On 12/18/13 12:58 AM, "Ola Fosheim Grøstad"
<[email protected]>" wrote:
On Wednesday, 18 December 2013 at 02:17:06 UTC, Andrei Alexandrescu wrote:
On 12/17/13 5:58 PM, "Ola Fosheim Grøstad"
<[email protected]>" wrote:
Why is that? I would think that 10 == Interval(10,10), but
interval(5,100).contains(10) ?
Yah, defining == my way would make it non-transitive.
True interval arithmetic is difficult to
implement though, since !(a<b) does not imply (a>=b) if I got it right…

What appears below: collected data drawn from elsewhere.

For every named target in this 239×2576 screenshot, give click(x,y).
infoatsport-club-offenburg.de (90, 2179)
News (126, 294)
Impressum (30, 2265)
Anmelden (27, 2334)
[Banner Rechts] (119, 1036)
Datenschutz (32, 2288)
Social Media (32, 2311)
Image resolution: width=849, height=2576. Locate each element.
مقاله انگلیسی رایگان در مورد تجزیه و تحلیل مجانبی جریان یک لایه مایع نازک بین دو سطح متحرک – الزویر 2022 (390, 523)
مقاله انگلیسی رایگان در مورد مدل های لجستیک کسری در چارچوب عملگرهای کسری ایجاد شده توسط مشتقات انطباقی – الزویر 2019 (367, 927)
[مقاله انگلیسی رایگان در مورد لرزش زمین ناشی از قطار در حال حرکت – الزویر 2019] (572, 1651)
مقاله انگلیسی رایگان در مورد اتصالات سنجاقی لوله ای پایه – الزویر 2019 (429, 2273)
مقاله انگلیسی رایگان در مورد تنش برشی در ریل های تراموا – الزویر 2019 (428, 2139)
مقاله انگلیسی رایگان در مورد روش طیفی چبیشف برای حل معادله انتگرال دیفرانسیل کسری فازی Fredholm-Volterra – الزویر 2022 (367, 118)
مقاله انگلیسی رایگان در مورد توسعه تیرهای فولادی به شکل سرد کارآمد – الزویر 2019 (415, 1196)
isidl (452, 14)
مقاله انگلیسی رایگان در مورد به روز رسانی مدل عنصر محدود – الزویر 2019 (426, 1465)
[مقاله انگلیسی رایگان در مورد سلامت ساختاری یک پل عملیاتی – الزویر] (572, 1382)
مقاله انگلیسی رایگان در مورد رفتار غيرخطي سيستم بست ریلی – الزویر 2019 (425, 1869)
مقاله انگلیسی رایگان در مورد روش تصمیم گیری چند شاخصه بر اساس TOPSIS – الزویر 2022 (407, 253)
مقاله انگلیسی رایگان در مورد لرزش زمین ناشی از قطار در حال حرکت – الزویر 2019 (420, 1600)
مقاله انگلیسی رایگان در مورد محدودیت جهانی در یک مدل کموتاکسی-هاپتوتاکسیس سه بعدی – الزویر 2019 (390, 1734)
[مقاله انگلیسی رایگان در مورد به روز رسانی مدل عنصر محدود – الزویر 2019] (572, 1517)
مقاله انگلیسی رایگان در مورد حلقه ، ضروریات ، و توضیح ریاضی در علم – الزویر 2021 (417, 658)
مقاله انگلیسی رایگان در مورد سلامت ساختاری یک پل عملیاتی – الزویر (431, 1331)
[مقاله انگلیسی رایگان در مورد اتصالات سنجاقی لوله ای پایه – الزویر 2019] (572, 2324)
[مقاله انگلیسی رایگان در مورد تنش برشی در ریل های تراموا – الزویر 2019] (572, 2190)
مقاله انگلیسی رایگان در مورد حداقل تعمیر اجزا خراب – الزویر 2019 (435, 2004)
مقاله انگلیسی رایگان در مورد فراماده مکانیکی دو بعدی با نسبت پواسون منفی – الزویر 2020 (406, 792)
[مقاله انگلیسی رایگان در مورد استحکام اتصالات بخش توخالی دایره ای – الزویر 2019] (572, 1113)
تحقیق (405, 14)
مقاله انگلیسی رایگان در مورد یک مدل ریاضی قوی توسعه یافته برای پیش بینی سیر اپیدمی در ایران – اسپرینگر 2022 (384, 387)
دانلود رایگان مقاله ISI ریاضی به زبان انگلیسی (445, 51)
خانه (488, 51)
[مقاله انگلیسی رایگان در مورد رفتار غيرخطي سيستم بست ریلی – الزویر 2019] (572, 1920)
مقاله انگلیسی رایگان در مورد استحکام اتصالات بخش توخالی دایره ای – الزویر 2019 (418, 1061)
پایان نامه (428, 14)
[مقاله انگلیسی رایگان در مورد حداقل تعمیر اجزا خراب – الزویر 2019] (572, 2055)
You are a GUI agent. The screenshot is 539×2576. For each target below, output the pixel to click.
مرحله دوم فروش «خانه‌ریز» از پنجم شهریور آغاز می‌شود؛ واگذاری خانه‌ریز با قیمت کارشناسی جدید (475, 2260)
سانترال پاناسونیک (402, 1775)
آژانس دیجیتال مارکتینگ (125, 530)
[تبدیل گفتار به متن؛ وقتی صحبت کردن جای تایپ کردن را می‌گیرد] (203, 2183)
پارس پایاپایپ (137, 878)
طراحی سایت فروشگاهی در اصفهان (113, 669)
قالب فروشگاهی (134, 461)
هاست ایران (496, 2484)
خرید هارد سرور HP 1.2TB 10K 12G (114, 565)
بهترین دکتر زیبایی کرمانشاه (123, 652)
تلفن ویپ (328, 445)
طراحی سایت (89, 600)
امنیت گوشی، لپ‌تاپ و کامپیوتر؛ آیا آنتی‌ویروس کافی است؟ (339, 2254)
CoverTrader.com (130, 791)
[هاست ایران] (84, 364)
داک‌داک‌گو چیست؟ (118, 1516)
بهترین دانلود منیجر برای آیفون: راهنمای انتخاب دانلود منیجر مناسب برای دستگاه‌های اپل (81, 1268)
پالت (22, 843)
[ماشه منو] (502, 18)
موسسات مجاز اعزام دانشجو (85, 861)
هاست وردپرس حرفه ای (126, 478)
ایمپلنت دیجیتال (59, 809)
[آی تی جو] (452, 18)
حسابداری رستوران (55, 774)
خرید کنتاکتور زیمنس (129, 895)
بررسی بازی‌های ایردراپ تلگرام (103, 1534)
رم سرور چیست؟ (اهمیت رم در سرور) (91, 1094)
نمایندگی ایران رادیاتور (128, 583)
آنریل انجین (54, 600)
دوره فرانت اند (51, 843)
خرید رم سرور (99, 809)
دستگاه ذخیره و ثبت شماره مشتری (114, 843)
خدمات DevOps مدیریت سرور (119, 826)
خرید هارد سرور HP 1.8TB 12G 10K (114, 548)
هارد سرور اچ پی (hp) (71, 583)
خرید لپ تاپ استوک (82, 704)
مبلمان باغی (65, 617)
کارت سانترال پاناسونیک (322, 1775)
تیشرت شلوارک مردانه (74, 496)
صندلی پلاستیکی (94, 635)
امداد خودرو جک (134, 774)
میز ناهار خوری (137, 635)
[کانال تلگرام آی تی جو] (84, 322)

I didn't peruse the wikipedia page in detail but it seems a lot of
interval arithmetic is well-defined.
But it is counter-intuitive since an interval represent uncertainty?
[5,5] == [5,5] => true
[1,5] != [1,5] => false? // counter-intuitive
Within the tolerance allowed, they are equal.
[0,5] < [6,10] => true
[0,5] < [2,10] => uncertain
That would be false.
The whole trick is to define primitives such that they have the
fundamental properties (transitivity, (anti-)symmetry etc).
So you you might have to introduce a tri-boolean type
That would be good too for distinct reasons.
I wrote libraries for both tribool and fuzzybool
There's been a discussion on fast tristate logic recently in here.